◆ **Problem details**:
Give back all of the data exactly, with every picture omitted.

*** Material for the task

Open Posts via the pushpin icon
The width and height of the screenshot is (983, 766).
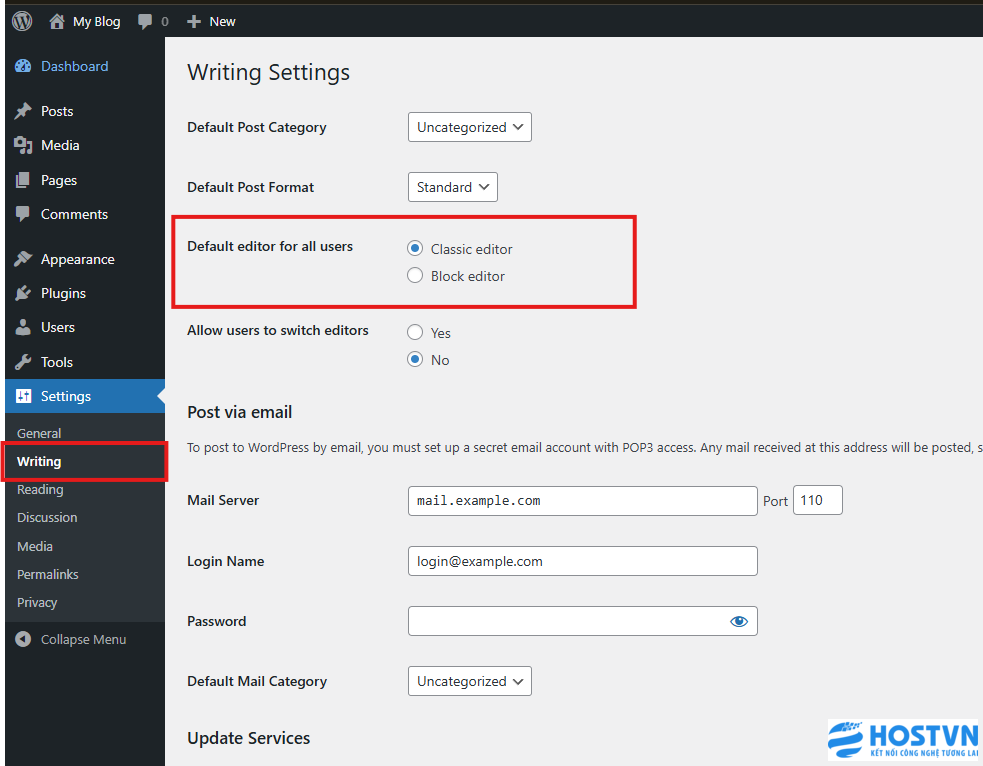[23, 111]
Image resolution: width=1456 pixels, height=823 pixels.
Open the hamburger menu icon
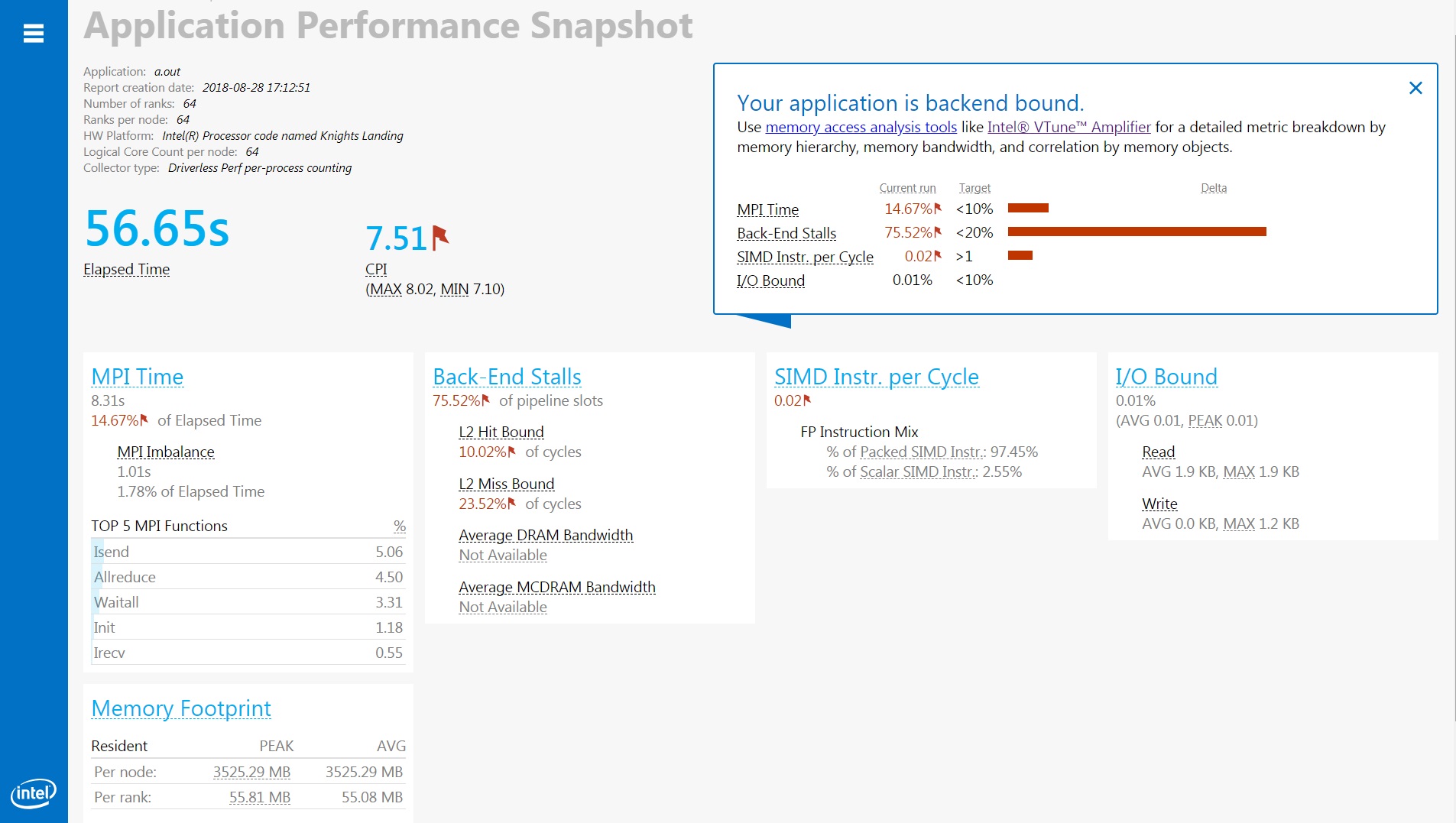coord(34,34)
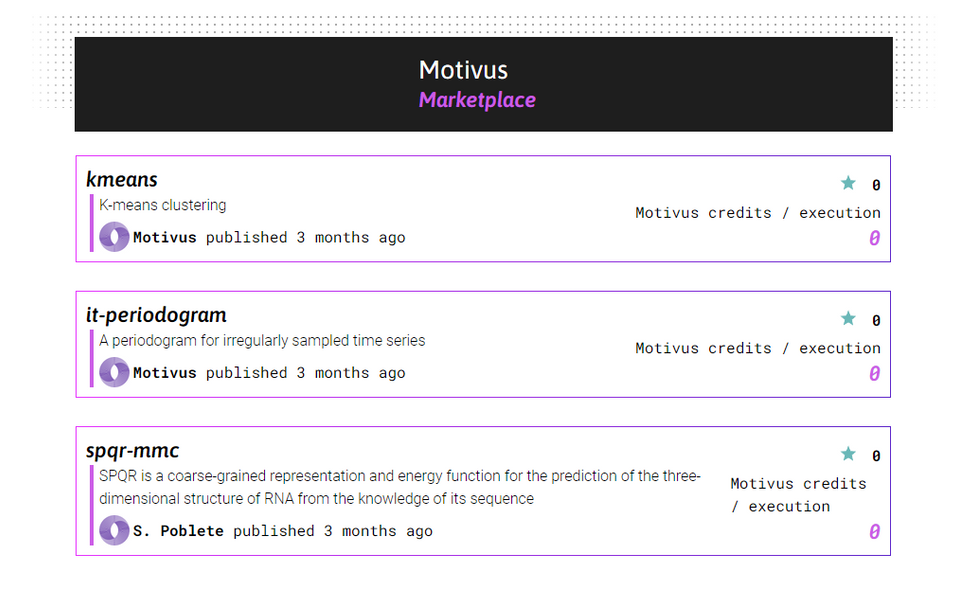Click the spqr-mmc credits per execution value
The height and width of the screenshot is (590, 959).
pyautogui.click(x=875, y=532)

******

◆ **Answer below**:
Open Posts via the pushpin icon
The width and height of the screenshot is (983, 766).
[23, 111]
Image resolution: width=1456 pixels, height=823 pixels.
Open the hamburger menu icon
coord(34,34)
Click the spqr-mmc credits per execution value
The height and width of the screenshot is (590, 959).
pyautogui.click(x=875, y=532)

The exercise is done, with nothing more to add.